| What you are asked to do |
Give back all the records exactly, keeping every line whole.

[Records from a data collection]
__________________________________________________

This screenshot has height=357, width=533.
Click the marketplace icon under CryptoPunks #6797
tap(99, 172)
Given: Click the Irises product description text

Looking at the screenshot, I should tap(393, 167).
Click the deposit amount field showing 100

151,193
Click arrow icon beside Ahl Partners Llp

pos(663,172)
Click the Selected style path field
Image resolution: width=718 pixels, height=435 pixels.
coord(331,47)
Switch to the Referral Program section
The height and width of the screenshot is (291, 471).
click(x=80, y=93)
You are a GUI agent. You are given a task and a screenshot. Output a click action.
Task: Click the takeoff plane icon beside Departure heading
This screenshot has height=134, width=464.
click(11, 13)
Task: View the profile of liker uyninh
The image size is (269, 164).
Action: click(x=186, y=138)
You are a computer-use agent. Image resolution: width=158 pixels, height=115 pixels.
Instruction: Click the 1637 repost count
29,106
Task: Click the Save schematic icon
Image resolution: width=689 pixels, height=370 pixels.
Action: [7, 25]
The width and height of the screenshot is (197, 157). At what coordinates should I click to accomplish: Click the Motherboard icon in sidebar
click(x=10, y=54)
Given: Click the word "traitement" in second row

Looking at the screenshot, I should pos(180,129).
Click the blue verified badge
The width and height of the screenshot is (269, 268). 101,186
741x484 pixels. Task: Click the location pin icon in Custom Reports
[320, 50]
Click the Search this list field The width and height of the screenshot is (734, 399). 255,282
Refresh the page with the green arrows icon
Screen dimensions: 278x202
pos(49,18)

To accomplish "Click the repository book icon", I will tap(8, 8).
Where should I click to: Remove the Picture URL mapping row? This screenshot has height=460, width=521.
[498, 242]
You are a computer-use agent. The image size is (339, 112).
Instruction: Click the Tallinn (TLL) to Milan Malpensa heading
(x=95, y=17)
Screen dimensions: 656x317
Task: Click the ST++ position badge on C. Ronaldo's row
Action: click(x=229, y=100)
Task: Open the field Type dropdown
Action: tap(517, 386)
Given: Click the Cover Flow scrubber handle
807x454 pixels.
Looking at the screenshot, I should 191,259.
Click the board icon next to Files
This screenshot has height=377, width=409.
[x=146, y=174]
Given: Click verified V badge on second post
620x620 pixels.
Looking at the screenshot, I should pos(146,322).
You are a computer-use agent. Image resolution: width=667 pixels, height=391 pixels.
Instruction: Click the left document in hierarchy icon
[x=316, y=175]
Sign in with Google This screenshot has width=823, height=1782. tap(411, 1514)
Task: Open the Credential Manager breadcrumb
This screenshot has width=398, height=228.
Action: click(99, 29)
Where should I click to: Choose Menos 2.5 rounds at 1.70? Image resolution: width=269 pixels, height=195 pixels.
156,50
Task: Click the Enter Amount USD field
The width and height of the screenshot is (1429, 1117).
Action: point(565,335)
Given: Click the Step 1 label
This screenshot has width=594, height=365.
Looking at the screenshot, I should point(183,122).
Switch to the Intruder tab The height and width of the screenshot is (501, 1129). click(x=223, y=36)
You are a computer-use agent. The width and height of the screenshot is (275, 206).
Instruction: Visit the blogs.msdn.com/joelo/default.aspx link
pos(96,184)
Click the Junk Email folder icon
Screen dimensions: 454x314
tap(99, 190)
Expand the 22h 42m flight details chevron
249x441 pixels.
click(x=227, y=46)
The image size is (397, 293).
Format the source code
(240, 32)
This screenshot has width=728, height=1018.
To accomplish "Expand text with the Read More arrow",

__________________________________________________

| Response area |
This screenshot has height=357, width=533.
Click the marketplace icon under CryptoPunks #6797
tap(99, 172)
Given: Click the Irises product description text

Looking at the screenshot, I should tap(393, 167).
Click the deposit amount field showing 100

151,193
Click arrow icon beside Ahl Partners Llp

pos(663,172)
Click the Selected style path field
Image resolution: width=718 pixels, height=435 pixels.
coord(331,47)
Switch to the Referral Program section
The height and width of the screenshot is (291, 471).
click(x=80, y=93)
You are a GUI agent. You are given a task and a screenshot. Output a click action.
Task: Click the takeoff plane icon beside Departure heading
This screenshot has height=134, width=464.
click(11, 13)
Task: View the profile of liker uyninh
The image size is (269, 164).
Action: click(x=186, y=138)
You are a computer-use agent. Image resolution: width=158 pixels, height=115 pixels.
Instruction: Click the 1637 repost count
29,106
Task: Click the Save schematic icon
Image resolution: width=689 pixels, height=370 pixels.
Action: [7, 25]
The width and height of the screenshot is (197, 157). At what coordinates should I click to accomplish: Click the Motherboard icon in sidebar
click(x=10, y=54)
Given: Click the word "traitement" in second row

Looking at the screenshot, I should pos(180,129).
Click the blue verified badge
The width and height of the screenshot is (269, 268). 101,186
741x484 pixels. Task: Click the location pin icon in Custom Reports
[320, 50]
Click the Search this list field The width and height of the screenshot is (734, 399). 255,282
Refresh the page with the green arrows icon
Screen dimensions: 278x202
pos(49,18)

To accomplish "Click the repository book icon", I will tap(8, 8).
Where should I click to: Remove the Picture URL mapping row? This screenshot has height=460, width=521.
[498, 242]
You are a computer-use agent. The image size is (339, 112).
Instruction: Click the Tallinn (TLL) to Milan Malpensa heading
(x=95, y=17)
Screen dimensions: 656x317
Task: Click the ST++ position badge on C. Ronaldo's row
Action: click(x=229, y=100)
Task: Open the field Type dropdown
Action: tap(517, 386)
Given: Click the Cover Flow scrubber handle
807x454 pixels.
Looking at the screenshot, I should 191,259.
Click the board icon next to Files
This screenshot has height=377, width=409.
[x=146, y=174]
Given: Click verified V badge on second post
620x620 pixels.
Looking at the screenshot, I should pos(146,322).
You are a computer-use agent. Image resolution: width=667 pixels, height=391 pixels.
Instruction: Click the left document in hierarchy icon
[x=316, y=175]
Sign in with Google This screenshot has width=823, height=1782. tap(411, 1514)
Task: Open the Credential Manager breadcrumb
This screenshot has width=398, height=228.
Action: click(99, 29)
Where should I click to: Choose Menos 2.5 rounds at 1.70? Image resolution: width=269 pixels, height=195 pixels.
156,50
Task: Click the Enter Amount USD field
The width and height of the screenshot is (1429, 1117).
Action: point(565,335)
Given: Click the Step 1 label
This screenshot has width=594, height=365.
Looking at the screenshot, I should point(183,122).
Switch to the Intruder tab The height and width of the screenshot is (501, 1129). click(x=223, y=36)
You are a computer-use agent. The width and height of the screenshot is (275, 206).
Instruction: Visit the blogs.msdn.com/joelo/default.aspx link
pos(96,184)
Click the Junk Email folder icon
Screen dimensions: 454x314
tap(99, 190)
Expand the 22h 42m flight details chevron
249x441 pixels.
click(x=227, y=46)
The image size is (397, 293).
Format the source code
(240, 32)
This screenshot has width=728, height=1018.
To accomplish "Expand text with the Read More arrow",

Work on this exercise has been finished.